REQUIRED WORK: Set down all of the data that follows word for word, without the images.

TASK MATERIAL Start Marker

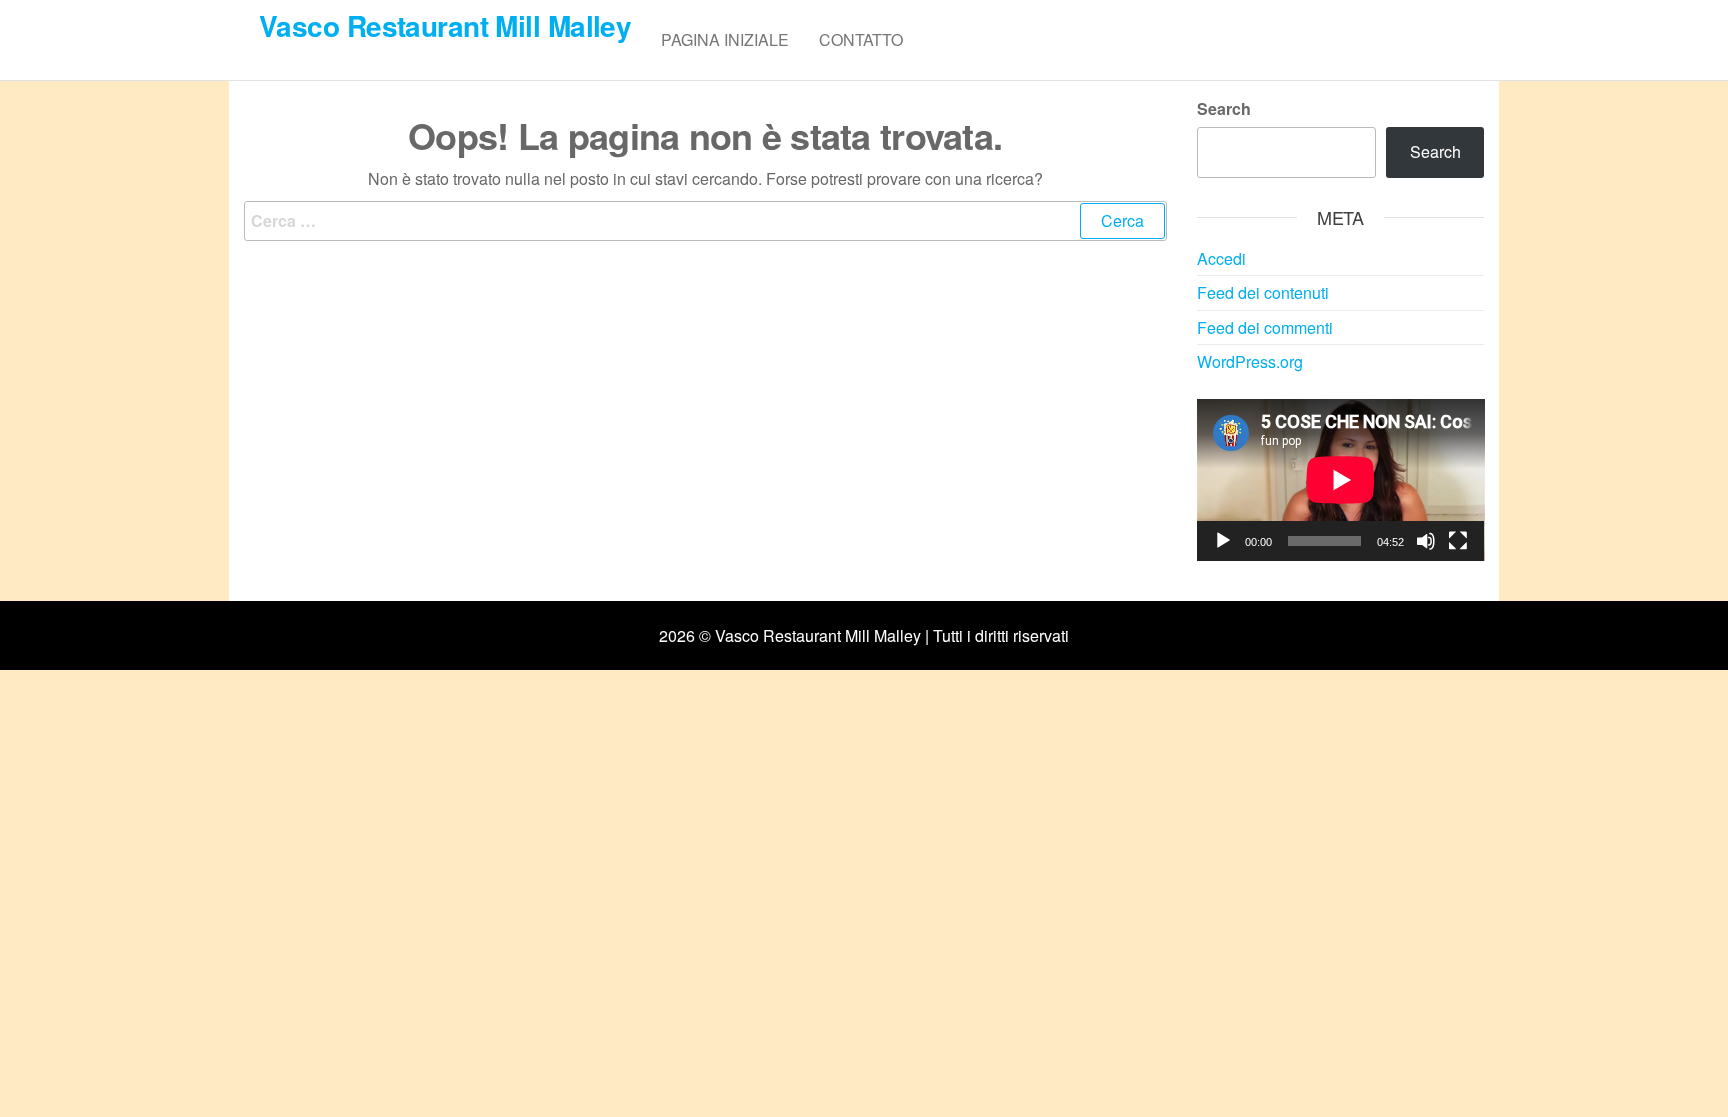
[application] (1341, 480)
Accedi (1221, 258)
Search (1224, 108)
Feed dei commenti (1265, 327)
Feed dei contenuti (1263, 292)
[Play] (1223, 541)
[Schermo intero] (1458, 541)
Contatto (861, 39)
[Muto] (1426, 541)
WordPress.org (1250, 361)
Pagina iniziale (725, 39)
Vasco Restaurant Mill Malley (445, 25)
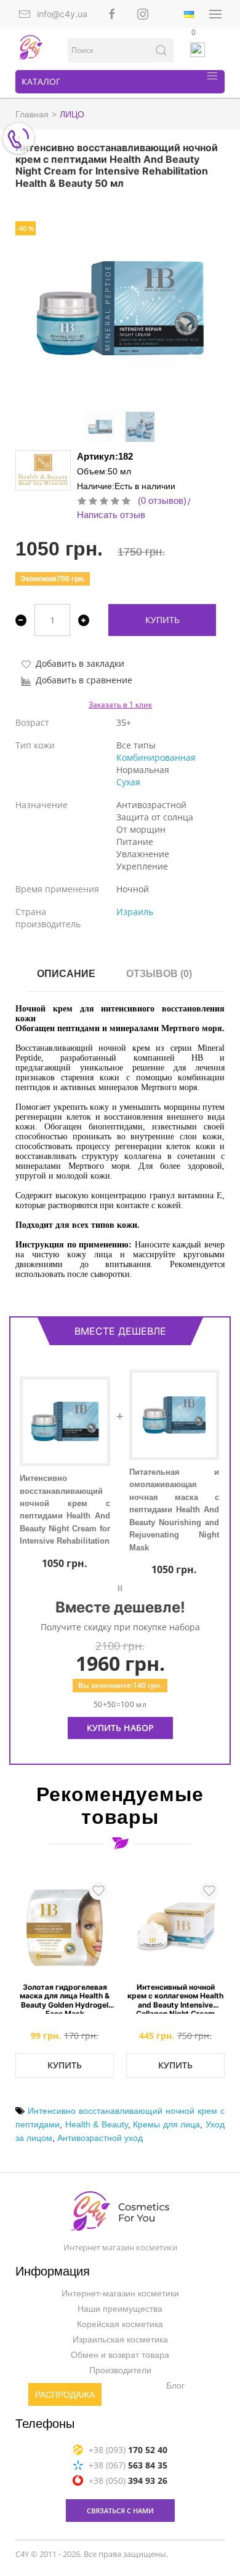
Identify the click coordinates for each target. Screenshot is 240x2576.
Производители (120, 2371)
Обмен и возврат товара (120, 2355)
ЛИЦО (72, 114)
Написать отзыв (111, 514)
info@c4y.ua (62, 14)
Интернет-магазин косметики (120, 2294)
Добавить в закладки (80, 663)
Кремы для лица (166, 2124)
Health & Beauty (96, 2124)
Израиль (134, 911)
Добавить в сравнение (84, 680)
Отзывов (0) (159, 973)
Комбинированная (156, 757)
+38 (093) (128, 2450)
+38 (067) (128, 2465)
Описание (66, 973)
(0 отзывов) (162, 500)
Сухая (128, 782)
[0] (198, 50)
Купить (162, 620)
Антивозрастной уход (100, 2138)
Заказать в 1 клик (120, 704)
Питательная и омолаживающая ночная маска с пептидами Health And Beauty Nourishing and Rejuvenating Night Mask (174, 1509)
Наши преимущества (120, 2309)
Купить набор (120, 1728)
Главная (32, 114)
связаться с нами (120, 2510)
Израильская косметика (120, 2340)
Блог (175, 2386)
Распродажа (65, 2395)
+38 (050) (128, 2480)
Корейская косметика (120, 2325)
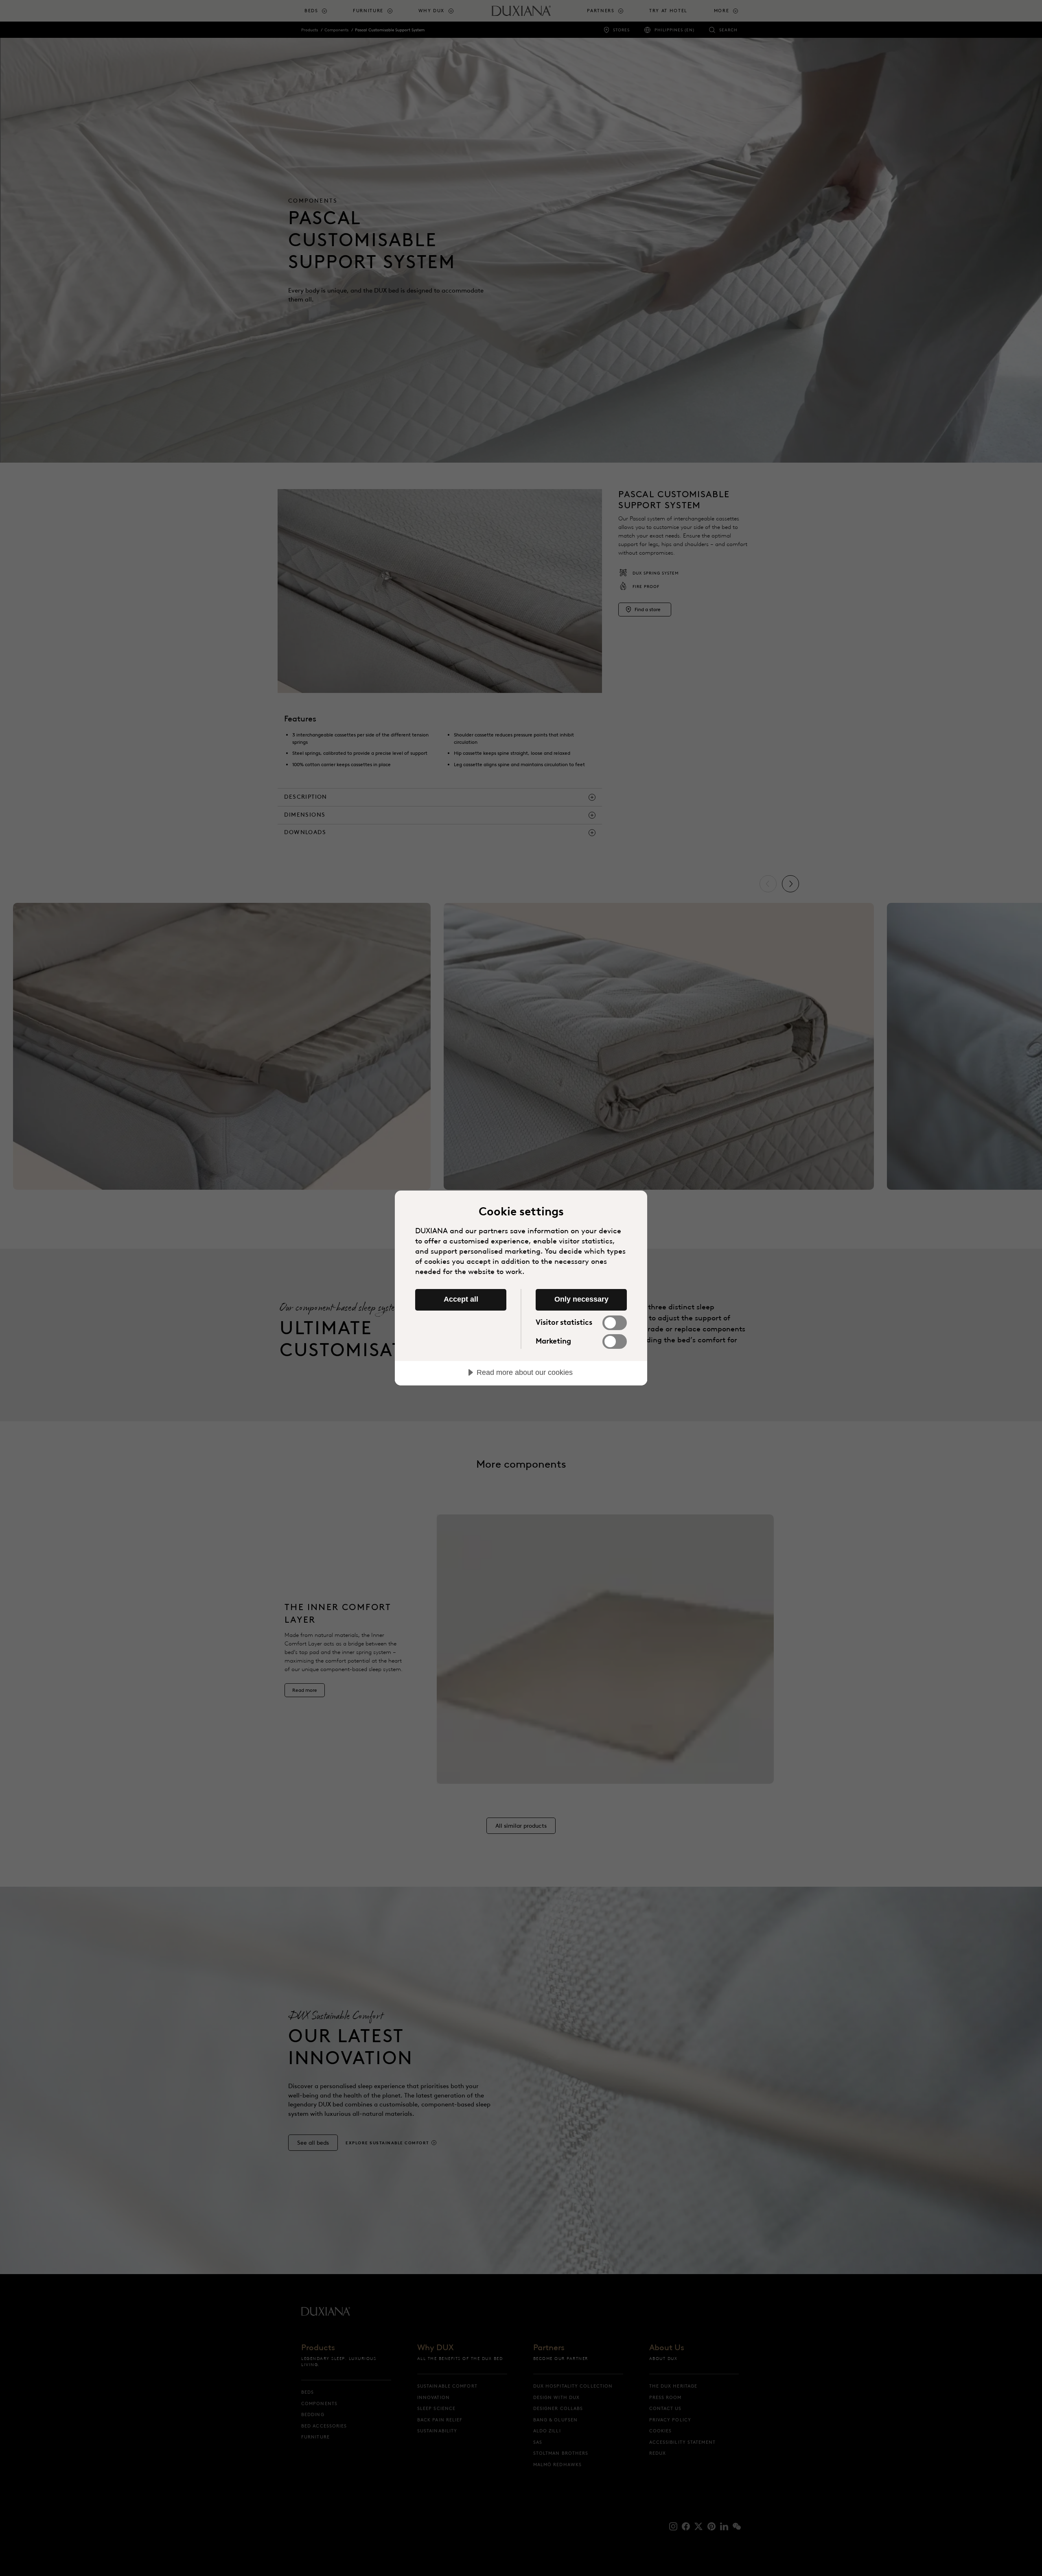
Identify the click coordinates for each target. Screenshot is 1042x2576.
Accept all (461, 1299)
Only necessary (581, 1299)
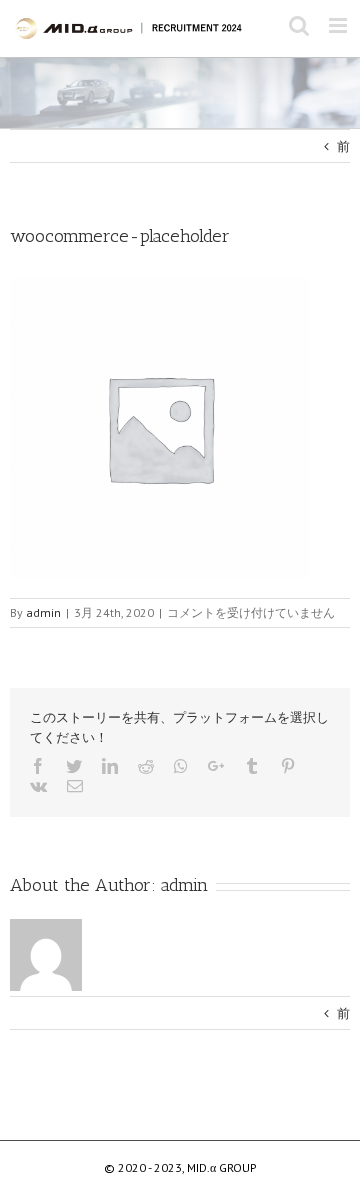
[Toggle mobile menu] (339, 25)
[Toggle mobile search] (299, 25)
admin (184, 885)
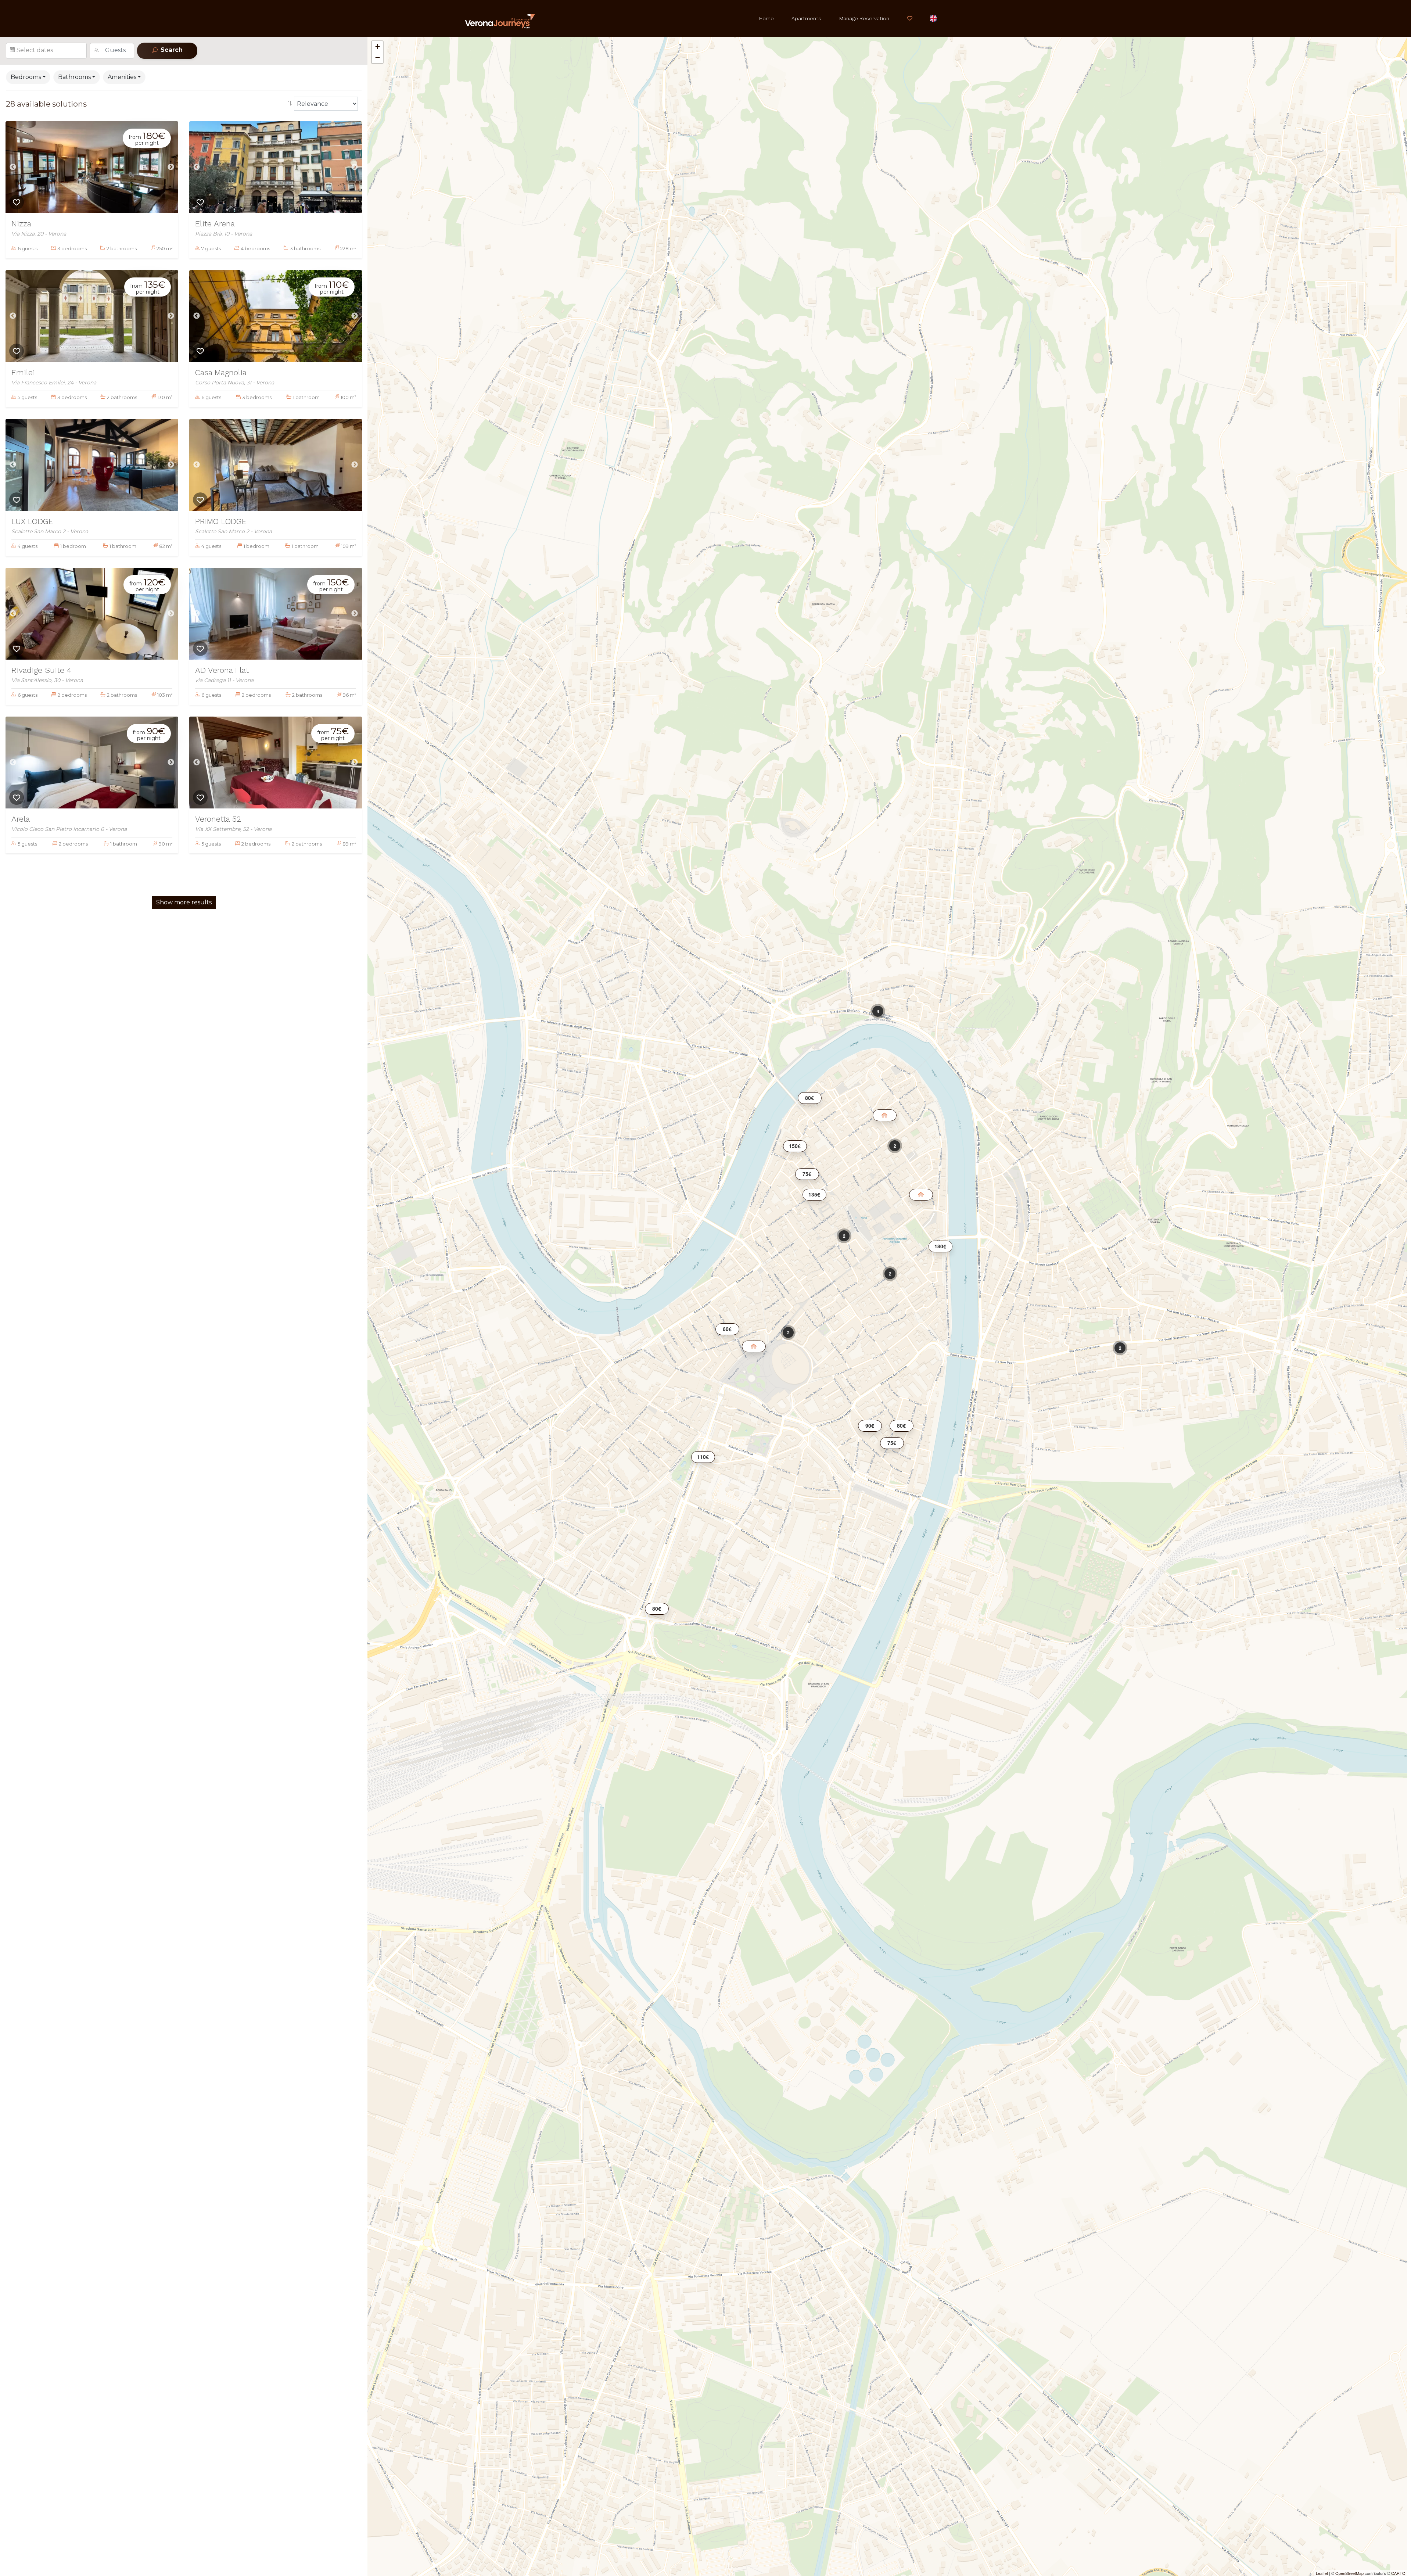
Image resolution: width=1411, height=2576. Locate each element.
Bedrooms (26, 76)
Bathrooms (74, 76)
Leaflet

TASK MATERIAL End Marker

OUTPUT FOR THIS EXERCISE:
[application] (1341, 480)
Accedi (1221, 258)
Search (1224, 108)
Feed dei commenti (1265, 327)
Feed dei contenuti (1263, 292)
[Play] (1223, 541)
[Schermo intero] (1458, 541)
Contatto (861, 39)
[Muto] (1426, 541)
WordPress.org (1250, 361)
Pagina iniziale (725, 39)
Vasco Restaurant Mill Malley (445, 25)
Identify the click coordinates for each target. Screenshot is 240x2576.
Производители (120, 2371)
Обмен и возврат товара (120, 2355)
ЛИЦО (72, 114)
Написать отзыв (111, 514)
info@c4y.ua (62, 14)
Интернет-магазин косметики (120, 2294)
Добавить в закладки (80, 663)
Кремы для лица (166, 2124)
Health & Beauty (96, 2124)
Израиль (134, 911)
Добавить в сравнение (84, 680)
Отзывов (0) (159, 973)
Комбинированная (156, 757)
+38 (093) (128, 2450)
+38 (067) (128, 2465)
Описание (66, 973)
(0 отзывов) (162, 500)
Сухая (128, 782)
[0] (198, 50)
Купить (162, 620)
Антивозрастной уход (100, 2138)
Заказать в 1 клик (120, 704)
Питательная и омолаживающая ночная маска с пептидами Health And Beauty Nourishing and Rejuvenating Night Mask (174, 1509)
Наши преимущества (120, 2309)
Купить набор (120, 1728)
Главная (32, 114)
связаться с нами (120, 2510)
Израильская косметика (120, 2340)
Блог (175, 2386)
Распродажа (65, 2395)
+38 (050) (128, 2480)
Корейская косметика (120, 2325)
Identify the click coordinates for each target. Screenshot is 1042x2576.
Accept all (461, 1299)
Only necessary (581, 1299)
[Toggle mobile menu] (339, 25)
[Toggle mobile search] (299, 25)
admin (184, 885)
Image resolution: width=1411, height=2576. Locate each element.
Bedrooms (26, 76)
Bathrooms (74, 76)
Leaflet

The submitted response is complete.